Il est difficile de communiquer sur le sujet. Je tiens à ce que ces établissements soient des lieux fermés. Vous êtes arrivés à cinq heures quinze à l'abattoir de Feignies. Quand le téléphone a sonné, j'étais à mon bureau. J'ai tremblé, je me suis demandé ce qui se passait. Vous aviez un ordre de mission. J'ai seulement demandé que les caméras n'entrent pas dans l'abattoir. Nous allons fermer l'accès au début des chaînes d'abattage. Il y a quelques semaines, j'étais aux États-Unis, dans l'un des plus gros abattoirs du monde. Nous n'avons plus du tout accès au début des chaînes. C'est Fort Knox. L'acte de mort est totalement verrouillé. Ce n'est pas un spectacle, c'est un acte difficile, même lorsqu'il est bien géré. On voit du sang, on entend du bruit, il y a une odeur. C'est plus impressionnant sur un bovin de 500 kilos que sur un poulet de 1,5 kilo. Il est possible de renforcer encore les règles, mais nous n'avons aucun intérêt à mettre en scène et à ouvrir le début d'une chaîne d'abattage. La première partie de la chaîne d'abattage, c'est-à-dire de la mort de l'animal jusqu'à son éviscération thoracique, abdominale, autrement dit la vidange de l'animal, est délicate à montrer à des gens qui ne connaissent pas. Cela constitue obligatoirement un choc. Du reste, beaucoup de personnes ne veulent pas voir. On peut montrer des carcasses en bout de chaîne, lors de l'inspection sanitaire, mais pas ce qui est en amont.
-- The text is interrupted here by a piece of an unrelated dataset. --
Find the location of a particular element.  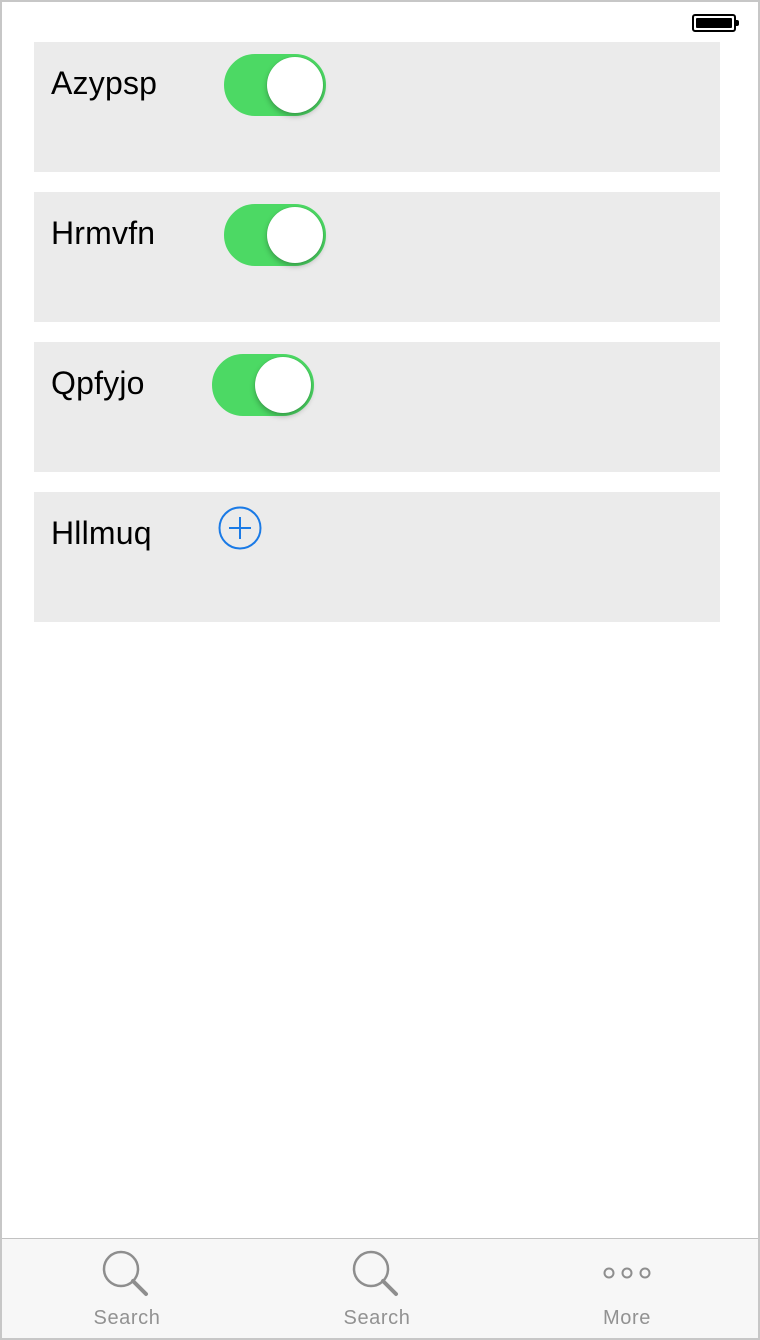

Il faut s'attacher à définir des règles claires, à les imposer. Les contrôles sont effectués par les services vétérinaires. Ils savent comment cela se passe dans tous les outils. Il ne s'agit pas de leur confier une mission supplémentaire, mais d'intégrer cela dans leur contrôle, dans leur travail. Certains le font très bien – j'ai parlé tout à l'heure de techniciens qui opèrent avec un chronomètre. Pourquoi pas, si cela peut améliorer les budgets et enrichir les effectifs ? Le travail sera sous contrôle, et ce sera bien.

Autant on peut communiquer sur le produit fini, autant c'est compliqué en ce qui concerne la phase amont. Nous constatons aujourd'hui une évolution dans le message et dans l'acceptabilité par le consommateur, ce qui me vaut des échanges vifs et des désaccords de position avec le monde de la production. Il est de plus en plus difficile de faire la corrélation entre un animal et un morceau de viande. Le reportage de Mauléon a fini d'écoeurer ceux qui ne l'étaient pas encore. Certains estiment qu'il ne faut plus consommer des agneaux de lait.
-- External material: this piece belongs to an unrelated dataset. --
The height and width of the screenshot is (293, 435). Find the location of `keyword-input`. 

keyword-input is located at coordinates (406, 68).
Il fut un temps où le monde de l'élevage considérait qu'il fallait montrer une belle Normande, une belle Charolaise pour faire consommer de la viande. Mais, aujourd'hui, il faut partir dans une autre voie. Que l'on montre des animaux, des paysages, pourquoi pas ? Mais on ne peut pas montrer des animaux pour dire au consommateur qu'il va manger de la bonne viande. Bigard, Charal et Socopa investissent des sommes considérables dans la communication. Avec les « Hachés de nos régions », on voit furtivement, pendant une seconde, un troupeau de vaches normandes, mais tout de suite après on parle de viande et surtout pas de ce qui se passe dans l'abattoir.
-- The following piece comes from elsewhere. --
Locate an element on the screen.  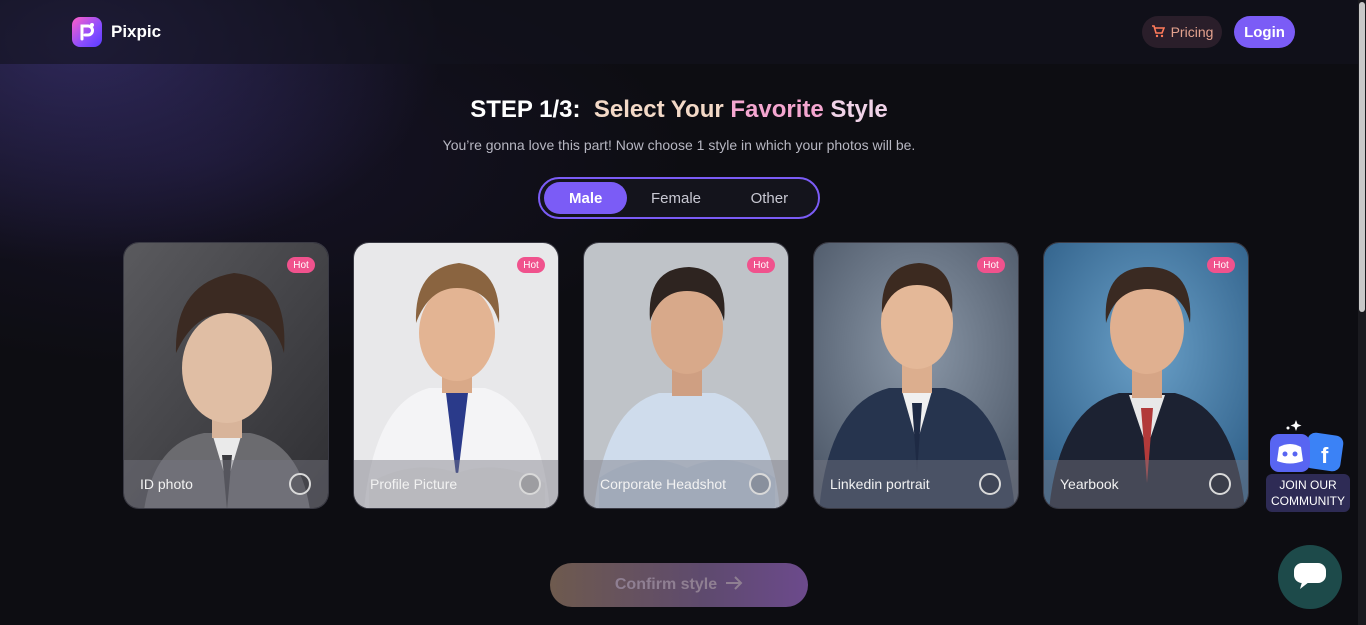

Il ne faut pas communiquer sur l'amont de la chaîne d'abattage pour expliquer aux consommateurs que tout se passe bien. Il faut agir, prendre des dispositions pour que le travail en amont soit fait et que l'association L214 ou d'autres n'aient plus l'occasion de montrer des choses réelles ou arrangées. Il faut être rigoureux, exigeant et obligatoirement sanctionner si des anomalies sont constatées.